Make them feel that they are important
and valued and accepted.”
He was a very intelligent man and I tried to explain things. Well that was a complete waste of time. I was very patient. I never got cross with him, but it was completely the wrong way to deal with it. It was not purposeful. What I should have done would have been to either change the subject or divert … Instead of trying to use logic that that person couldn’t come or died or whatever, say, ‘Well, tell me about them. Tell me stories about them.’ I didn’t know that then.
Being Patient: It’s important to step into the reality of a person with dementia, isn’t it?
Jennifer Bute: I know a lot of people think if [those with dementia] are living in a different reality, it’s permanent.
People with dementia do remember some things. I was called to help with one lady who was being a bit disruptive.
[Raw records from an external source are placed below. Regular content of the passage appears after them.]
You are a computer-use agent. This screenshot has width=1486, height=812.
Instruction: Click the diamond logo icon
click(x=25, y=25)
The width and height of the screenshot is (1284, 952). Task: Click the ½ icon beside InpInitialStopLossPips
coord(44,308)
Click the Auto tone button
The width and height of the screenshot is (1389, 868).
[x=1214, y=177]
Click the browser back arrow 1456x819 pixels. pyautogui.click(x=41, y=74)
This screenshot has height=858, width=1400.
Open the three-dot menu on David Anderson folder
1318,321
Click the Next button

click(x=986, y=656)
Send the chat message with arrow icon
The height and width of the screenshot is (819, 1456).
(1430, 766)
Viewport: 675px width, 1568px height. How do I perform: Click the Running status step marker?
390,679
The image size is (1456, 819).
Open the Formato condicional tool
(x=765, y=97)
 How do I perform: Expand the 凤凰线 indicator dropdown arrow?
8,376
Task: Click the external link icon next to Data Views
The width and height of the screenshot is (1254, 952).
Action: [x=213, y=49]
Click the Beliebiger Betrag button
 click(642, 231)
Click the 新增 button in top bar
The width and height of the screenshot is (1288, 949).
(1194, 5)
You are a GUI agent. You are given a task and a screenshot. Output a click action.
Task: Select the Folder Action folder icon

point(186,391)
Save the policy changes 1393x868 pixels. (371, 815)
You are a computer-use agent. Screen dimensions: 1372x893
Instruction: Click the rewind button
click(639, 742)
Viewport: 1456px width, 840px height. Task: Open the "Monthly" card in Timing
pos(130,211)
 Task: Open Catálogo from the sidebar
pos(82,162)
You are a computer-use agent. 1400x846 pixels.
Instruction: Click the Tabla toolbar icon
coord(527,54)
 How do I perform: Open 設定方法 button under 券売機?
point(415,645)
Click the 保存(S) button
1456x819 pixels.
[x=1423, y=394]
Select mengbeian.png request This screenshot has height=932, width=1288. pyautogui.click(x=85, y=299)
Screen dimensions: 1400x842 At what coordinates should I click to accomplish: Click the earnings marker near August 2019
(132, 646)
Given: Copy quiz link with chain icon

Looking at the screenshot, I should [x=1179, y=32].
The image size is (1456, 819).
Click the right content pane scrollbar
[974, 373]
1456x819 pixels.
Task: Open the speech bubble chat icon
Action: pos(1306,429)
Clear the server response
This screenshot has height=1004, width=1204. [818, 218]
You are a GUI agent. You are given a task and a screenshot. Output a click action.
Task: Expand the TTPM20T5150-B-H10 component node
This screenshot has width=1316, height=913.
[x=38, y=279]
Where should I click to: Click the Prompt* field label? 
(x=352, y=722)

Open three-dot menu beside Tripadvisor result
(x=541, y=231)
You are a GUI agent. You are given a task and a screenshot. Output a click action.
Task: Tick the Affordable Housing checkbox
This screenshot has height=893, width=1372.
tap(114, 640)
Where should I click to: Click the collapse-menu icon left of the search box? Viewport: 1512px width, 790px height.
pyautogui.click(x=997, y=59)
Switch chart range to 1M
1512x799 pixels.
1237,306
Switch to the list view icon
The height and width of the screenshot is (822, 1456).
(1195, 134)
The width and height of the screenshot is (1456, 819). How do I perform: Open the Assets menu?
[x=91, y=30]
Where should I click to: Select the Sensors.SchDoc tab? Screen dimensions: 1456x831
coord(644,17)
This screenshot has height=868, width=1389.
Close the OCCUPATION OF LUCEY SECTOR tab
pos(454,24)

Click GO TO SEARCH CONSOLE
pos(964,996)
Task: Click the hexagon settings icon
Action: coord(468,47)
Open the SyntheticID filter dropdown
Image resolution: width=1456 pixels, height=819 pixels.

So I took her to the lounge and she thought I was her aunt.
I said, ‘Nice to see you again. Come along and tell me what you’ve been up to.’
She said, ‘So lovely to see you living here in New Zealand. We’re waiting for my brother to arrive, aren’t we?’
Well I knew her brother was dead. I didn’t say that. I said, ‘What do you remember best about your brother?’
I didn’t say he was coming. I don’t believe it’s right to ever tell lies. She told me stories about him. On this occasion — it was a bit of a crisis and the staff were very busy dealing with the consequences of what had happened — after about 20 minutes, she said to me, ‘My brother’s dead. isn’t he?’
I said, ‘Yes.’
She said, ‘Did you know?’
I said, ‘Yes.’
[She said], ‘Why didn’t you tell me?’
I said, ‘Because I enjoyed listening to your stories about him.’
But if I had told her then that he was dead, she would have been very cross with me, wouldn’t she? To keep on board, you have to enter their reality and often they will then return to yours. Make them feel that they are important and valued and accepted.
The interview has been edited for length and clarity.